To increase the minor fragment count set the option planner.cpu_load_average. You can also increase the number of concurrent Parquet reader threads using store.parquet.reader.columnreader.async.

However, since your tests with faster compression codecs showed no improvements I think that your query is probably memory bandwidth bound, a common state of affairs for a single node cluster. To add more memory bandwidth to your cluster you'll need to scale horizontally e.g. 2x 16Gb Drillbits instead of 1x 32Gb Drillbit.

What do you see for TIME_DISK_SCAN? If that's also small then

On 2023/03/18 06:36, Prabhakar Bhosale wrote:
Hi James,
Thanks for your detail guidance. Please see my findings below

*You wrote*: GZip compresses very well but uses a lot of CPU during compression and
decompression. Try running a test with store.parquet.compression =
'zstd' (introduced in Drill 1.20.0). You can use CTAS statements in
Drill to create Parquet files compressed with Zstandard.
*Me*: I tried both lz4 and zstd also, but none of them seems to be giving any better results. Lz4 give some improvement but not considerable.
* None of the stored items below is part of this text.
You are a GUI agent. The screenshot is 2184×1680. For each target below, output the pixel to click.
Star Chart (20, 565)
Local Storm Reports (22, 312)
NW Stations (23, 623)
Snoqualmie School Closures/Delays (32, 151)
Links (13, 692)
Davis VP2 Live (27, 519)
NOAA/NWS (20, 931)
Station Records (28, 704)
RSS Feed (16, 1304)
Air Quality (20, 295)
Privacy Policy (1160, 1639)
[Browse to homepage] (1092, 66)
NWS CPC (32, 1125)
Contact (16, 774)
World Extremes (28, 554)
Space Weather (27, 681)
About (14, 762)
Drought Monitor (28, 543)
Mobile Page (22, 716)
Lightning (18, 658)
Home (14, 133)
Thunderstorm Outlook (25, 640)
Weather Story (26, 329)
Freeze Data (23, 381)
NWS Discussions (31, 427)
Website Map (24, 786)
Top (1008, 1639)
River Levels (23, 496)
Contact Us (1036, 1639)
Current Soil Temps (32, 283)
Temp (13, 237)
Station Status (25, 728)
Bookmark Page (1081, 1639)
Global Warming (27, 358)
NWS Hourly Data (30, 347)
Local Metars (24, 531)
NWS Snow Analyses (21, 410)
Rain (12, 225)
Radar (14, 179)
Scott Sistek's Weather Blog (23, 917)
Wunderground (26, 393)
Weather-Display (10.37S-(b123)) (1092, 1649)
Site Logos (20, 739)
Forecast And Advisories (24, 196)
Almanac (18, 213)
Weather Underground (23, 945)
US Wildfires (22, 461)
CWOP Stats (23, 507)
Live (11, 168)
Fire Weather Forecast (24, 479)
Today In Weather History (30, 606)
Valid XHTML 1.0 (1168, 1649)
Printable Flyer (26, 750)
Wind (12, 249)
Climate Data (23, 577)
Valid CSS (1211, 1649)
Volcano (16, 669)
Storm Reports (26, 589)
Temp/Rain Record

In Operator metrics, lz4 is faster in decompression but that time is nullified by time_load_datepage and time_to_decode_datapage
For zstd the decompression time is same as that of gzip
On CPU utilization - querying to all 3 types of compressed files almost utilizes similar CPU,

*You Wrote:* If some columns or row groups need not be scanned, ensure that they are
being excluded by the query.
*Me: *Yes, this I had already tried and it improved the performance considerably. I had to sort the data while creating parquet files

*You Wrote: *Ensure that your Parquet files have been partitioned to a suitable size,
normally somewhere between 250 and 1000Mb.
*Me: *No changes made to drill defaults

*You Wrote:* For some data, setting store.parquet.use_new_reader = false will be
significantly faster.
*Me: *I am using drill 1.20.1, in this version, for this options it is written that "NOt supported in this version" and the value is false. I tried after making it true and the query could not complete even after 3 times of duration taken for gzip. so I think, this is not useful for my data.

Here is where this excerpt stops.